_AÇÕES A REALIZAR:_
[A] Responda, com base no texto sobre a proposta de lei relativa ao asilo:
(i) Quem determina a instalação em centro de acolhimento do requerente de asilo que careça de recursos?
(ii) Que nova instituição se pergunta se estará a ser criada?
(iii) Que regime a proposta de lei manda aplicar, com as devidas adaptações, à instalação por razões de segurança?
[B] Copie sem alterações o trecho do texto sobre a proposta de lei relativa ao asilo que começa nas palavras "Mas o Governo" e termina depois de "o pode fazer.".

═══ TEXTO FORNECIDO

A proposta de lei hoje em discussão é um verdadeiro exercício de hipocrisia, quando procura apresentar como uma medida de apoio social e como baseada em razões humanitárias uma medida que antes fez aprovar como medida detentiva e baseada em razões de segurança. Ainda com a agravante de a pretender aplicar aos cidadãos que requeiram asilo político até que abandonem o País por decisão negativa ou por desistência do pedido. Um cidadão que requeira asilo político a Portugal e careça de recursos para a sua subsistência não terá outra alternativa senão requerer a sua instalação em centro de acolhimento e aguardar que o Director do Serviço de Estrangeiros e Fronteiras a determine. Tratar-se-á de uma bizarra medida de apoio social, determinada por uma autoridade policial e prestada num local destinado à execução de medidas de detenção, embora em áreas e com acessos diversos. De resto, a proposta de lei nada esclarece quando à diferença de regime a que estarão sujeitos os detidos por humanidade e os detidos por segurança.
Sr. Presidente, Srs. Deputados, é legítimo que nos interroguemos sobre se não estaremos perante a criação de uma nova instituição que é a prisão por razões humanitárias: o requerente de asilo que escolha entre a fome ou a detenção. De resto, a natureza de medida coactiva, para além das que a Constituição admite, não oferece dúvidas. O Decreto-Lei em vigor, relativo aos estrangeiros, institui, não uma mera modificação do local de execução das medidas de detenção e prisão constitucionalmente previstas, mas antes uma nova medida restritiva da liberdade. Não existe na presente proposta de lei qualquer indício de que o Governo pretenda atribuir aos centros de instalação nela previstos natureza diversa da que pretendeu atribuir aos que já se encontram legalmente consagrados, para além da afirmação da sua natureza supostamente humanitária.
Mas o Governo mantém mais uma inconstitucionalidade: é que a proposta de lei não define minimamente o conteúdo do regime de instalação que prevê, e teria obrigatoriamente de o fazer. A proposta de lei manda aplicar, com as devidas adaptações, à instalação por razões de segurança, o regime da prisão preventiva o que, aliás, é perfeitamente esclarecedor, vindo de quem atribuiu a interpretações malévolas da oposição a natureza prisional dos centros de instalação. Mas não se clarificam as devidas adaptações de regime: qual é a diferença de regime aplicável aos instalados por razões de segurança e aos instalados por razões humanitárias? Se a lei não o definir, não é o director do Serviço de Estrangeiros e Fronteiras que o pode fazer.

══════
═══ DADOS REGISTADOS

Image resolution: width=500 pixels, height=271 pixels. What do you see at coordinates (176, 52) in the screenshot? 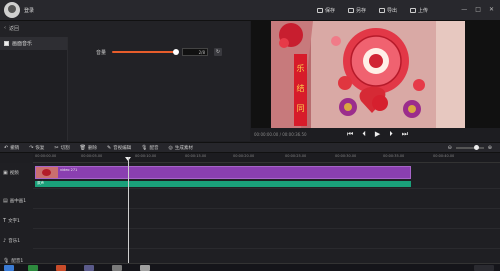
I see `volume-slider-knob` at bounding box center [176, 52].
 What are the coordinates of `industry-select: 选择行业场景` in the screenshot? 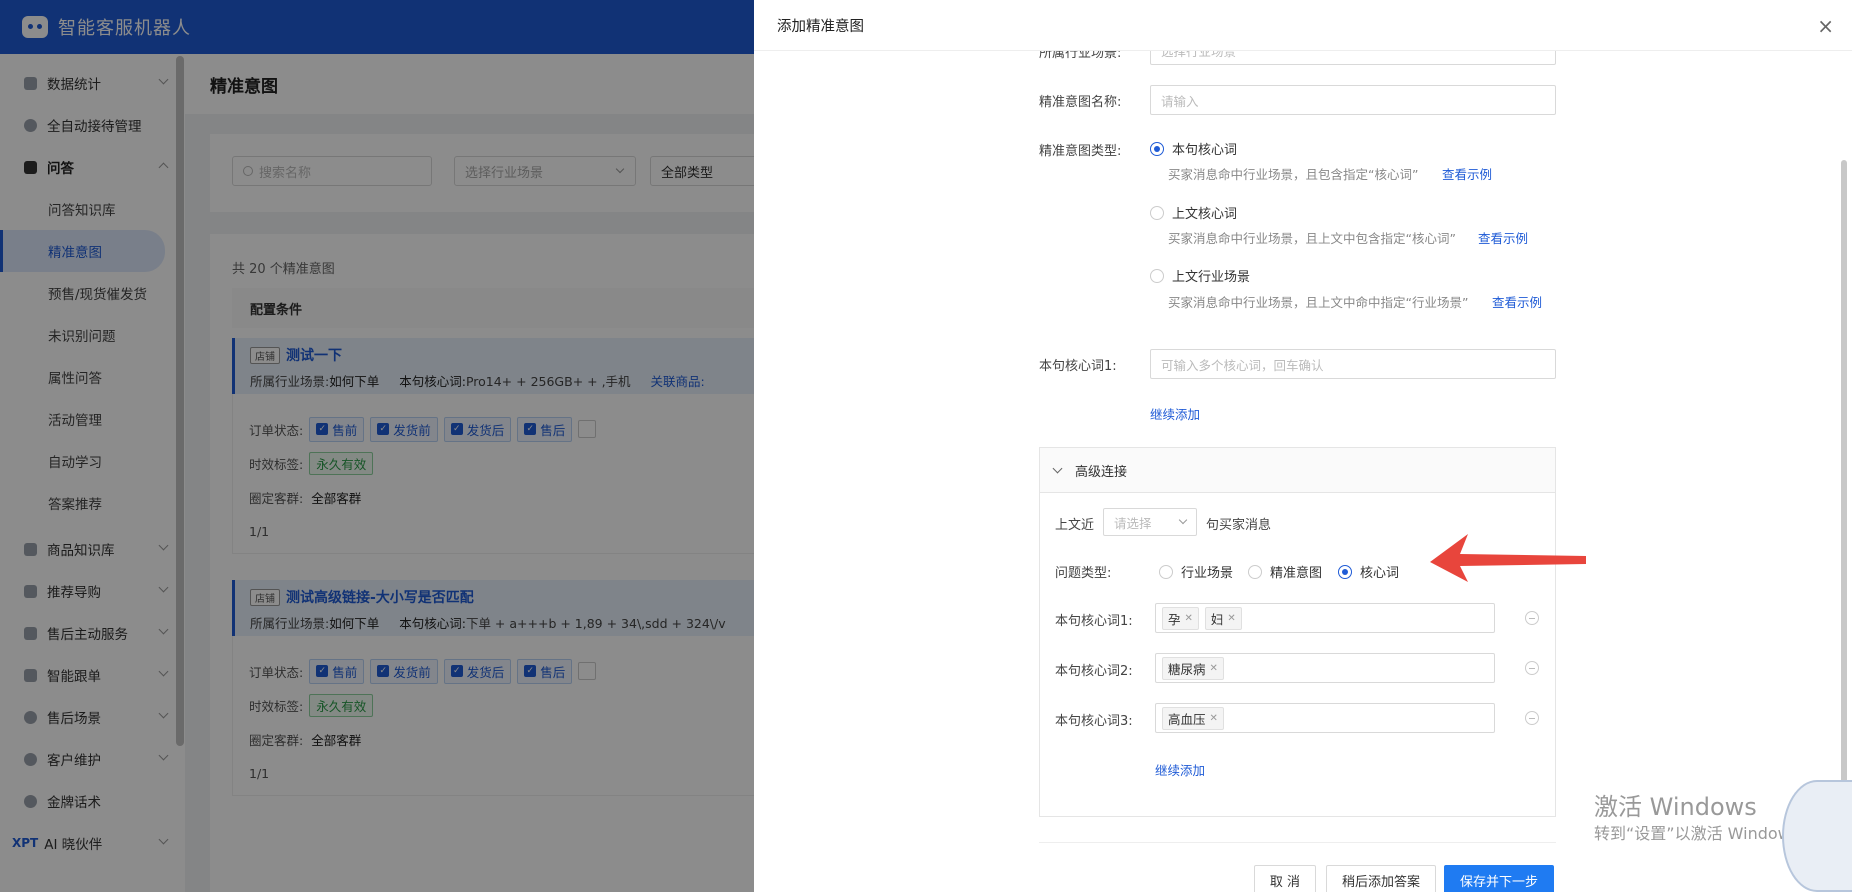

══════

_RESPOSTAS:_
[A]
(i) O Director do Serviço de Estrangeiros e Fronteiras.
(ii) A prisão por razões humanitárias.
(iii) O regime da prisão preventiva.

[B]
Mas o Governo mantém mais uma inconstitucionalidade: é que a proposta de lei não define minimamente o conteúdo do regime de instalação que prevê, e teria obrigatoriamente de o fazer. A proposta de lei manda aplicar, com as devidas adaptações, à instalação por razões de segurança, o regime da prisão preventiva o que, aliás, é perfeitamente esclarecedor, vindo de quem atribuiu a interpretações malévolas da oposição a natureza prisional dos centros de instalação. Mas não se clarificam as devidas adaptações de regime: qual é a diferença de regime aplicável aos instalados por razões de segurança e aos instalados por razões humanitárias? Se a lei não o definir, não é o director do Serviço de Estrangeiros e Fronteiras que o pode fazer.